## WORK REQUIRED
Reproduce every line of the material below, scaling each coordinate value in the answers by 1.95 and rounding to the nearest whole number, with halves rounded up. Leave the pictures out.
·····
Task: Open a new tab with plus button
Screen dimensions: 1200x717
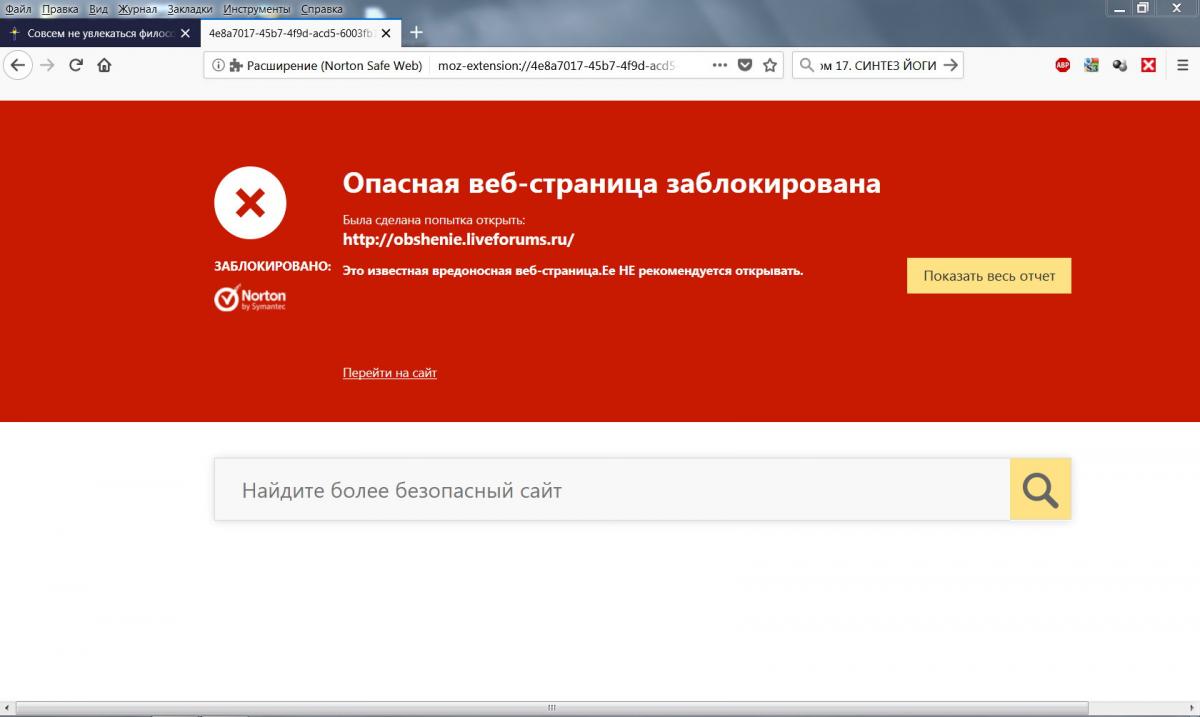Action: coord(417,32)
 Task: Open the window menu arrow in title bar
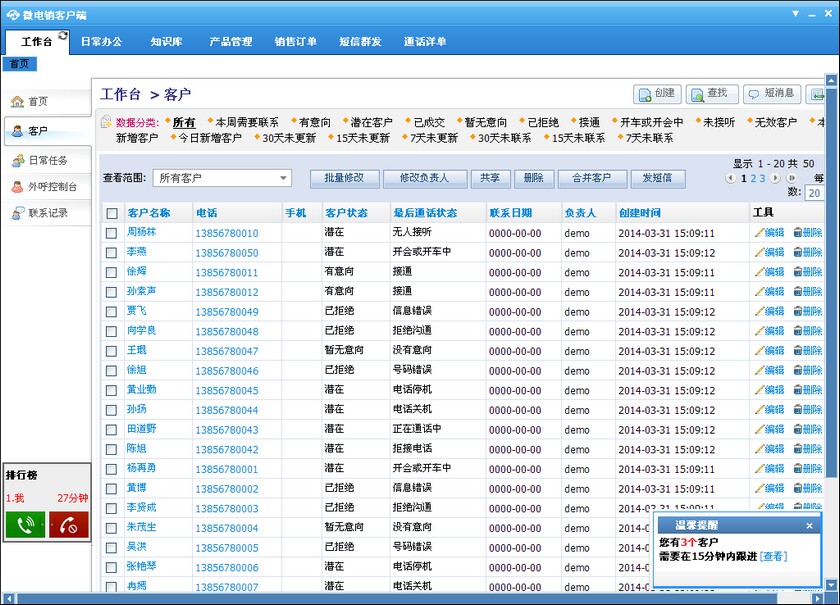pos(795,13)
·····
## TASK SOLUTION
Task: Open a new tab with plus button
Screen dimensions: 1200x717
Action: coord(813,62)
 Task: Open the window menu arrow in title bar
pos(1550,25)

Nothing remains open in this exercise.